October is National Breast Cancer Awareness Month. Last year, Kaiser alone conducted more than 35,400 screenings and detected 247 cases of breast cancer. So far this year, we have done 22,000 screenings and found another 170 women with breast cancer.

Hawaii's health care providers and insurers should be recognized for their efforts to reach out to women. However, by working together, there's more we can do to promote the fact that early detection is the best form of treatment. National Cancer Institute studies show that more than 90 percent of women found to have early stage breast cancer will be cured. Detecting and treating disease in early stages greatly improves the odds of survival. Early detection also eliminates the need for more costly and invasive treatments that make recovery more difficult.

  I propose that both public and private industry leaders commit to enhancing insurance coverage for preventive care when supported by scientific evidence. In addition, providers should increase screening services to the underserved areas across our state. And our physician community must be supported in patient education activities that promote annual screenings.

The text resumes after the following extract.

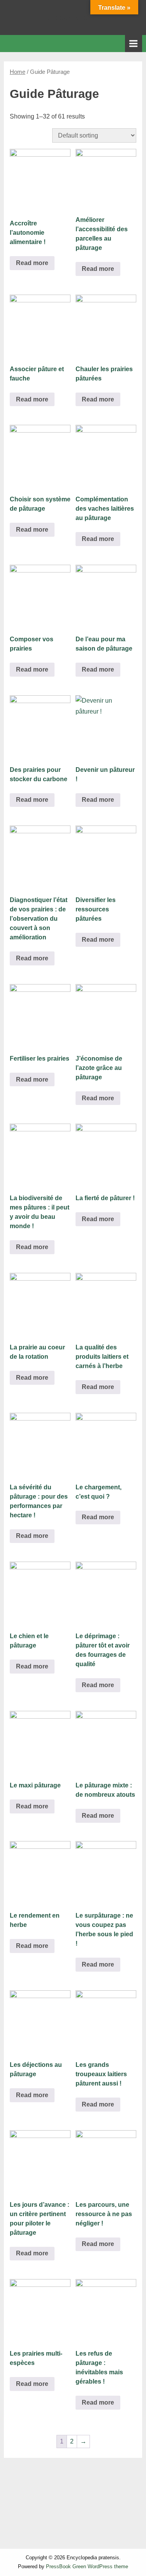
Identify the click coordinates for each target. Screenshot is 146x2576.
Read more (32, 263)
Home (17, 72)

At Kaiser, we take pride in the numerous efforts we use to reach our women. Our staff will call to schedule their screening appointment, first when they turn 40 and then on an annual basis up to the age of 65.

You can learn more about breast cancer and mammography services during National Breast Cancer Awareness Month by accessing the public health encyclopedia located on Kaiser Permanente's Web site kp.org.

Happy birthday to Hawaii's women turning 40. May we live long and thrive.


Janet Liang is president of Kaiser Permanente, Hawaii region.